What this exercise asks:
1. In the Python database notebook below, do the following statements agree with it? (a) All of the listed libraries implement PEP 249. (b) The connection opens a file named flights.db. (c) Calling type on the cursor returns sqlite3.Connection. For each, answer yes or no and quote the deciding words from the notebook.
2. Translate this sentence from the Python database notebook below into Spanish: "To connect to other database types there are many different libraries:"
3. Write the next part of the Python database notebook below, picking up after its last line.

Source:
To connect to other database types there are many different libraries:
- Oracle: [cx_Oracle](https://oracle.github.io/python-cx_Oracle/)
- MySQL: [MySQL-python](https://github.com/farcepest/MySQLdb1)
- PostgreSQL: [Psycopg2](http://initd.org/psycopg/docs/)
- Microsoft SQL Server: [pymssql](http://www.pymssql.org/en/stable/)

These all implement [PEP 249: DB API v2](https://www.python.org/dev/peps/pep-0249/)

***
## Goal 3: Get going with sqlite!

In [2]:
import sqlite3

#### Load a DB object with `connect` and `cursor`

In [3]:
con = sqlite3.connect('flights.db')
cursor = con.cursor()

In [4]:
type(con)

sqlite3.Connection

In [5]:
type(cursor)

sqlite3.Cursor

#### Use sqlite_master to find all the tables in the schema
Get the schema of a database from a db in sqlite

In [6]:
cursor.execute("SELECT name FROM sqlite_master WHERE type='table';")

Information shown:
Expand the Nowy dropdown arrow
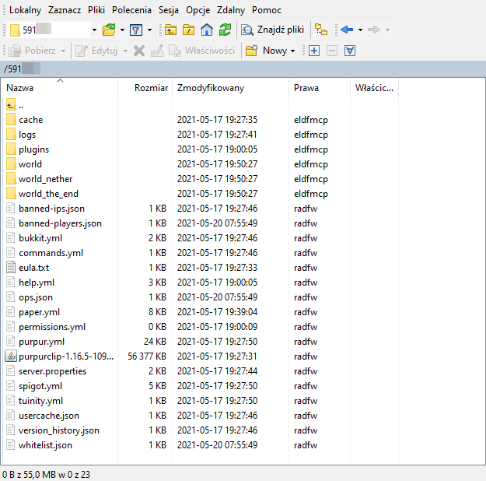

Responses to the tasks:
1.
(a) Yes: "These all implement"
(b) Yes: "con = sqlite3.connect('flights.db')"
(c) No: "sqlite3.Cursor"

2. Para conectarse a otros tipos de bases de datos hay muchas bibliotecas diferentes:

3.
print(cursor.fetchall()) #returns list of tuples 

[('airports',), ('airlines',), ('routes',)]


In [7]:
cursor.description

(('name', None, None, None, None, None, None),)

In [8]:
cursor.execute("SELECT name, type FROM sqlite_master;")
print(cursor.fetchall()) # also returns indexes on tables

[('airports', 'table'), ('ix_airports_index', 'index'), ('airlines', 'table'), ('ix_airlines_index', 'index'), ('routes', 'table'), ('ix_routes_index', 'index')]


In [9]:
cursor.description

(('name', None, None, None, None, None, None),
 ('type', None, None, None, None, None, None))

In [10]:
# Select all columns...
cursor.execute("SELECT * FROM sqlite_master;")
results = cursor.fetchall()
for res in results:
    print(res)

('table', 'airports', 'airports', 2, 'CREATE TABLE airports (\n[index] INTEGER,\n  [id] TEXT,\n  [name] TEXT,\n  [city] TEXT,\n  [country] TEXT,\n  [code] TEXT,\n  [icao] TEXT,\n  [latitude] TEXT,\n  [longitude] TEXT,\n  [altitude] TEXT,\n  [offset] TEXT,\n  [dst] TEXT,\n  [timezone] TEXT\n)')
('index', 'ix_airports_index', 'airports', 3, 'CREATE INDEX ix_airports_index ON airports ([index])')
('table', 'airlines', 'airlines', 945, 'CREATE TABLE airlines (\n[index] INTEGER,\n  [id] TEXT,\n  [name] TEXT,\n  [alias] TEXT,\n  [iata] TEXT,\n  [icao] TEXT,\n  [callsign] TEXT,\n  [country] TEXT,\n  [active] TEXT\n)')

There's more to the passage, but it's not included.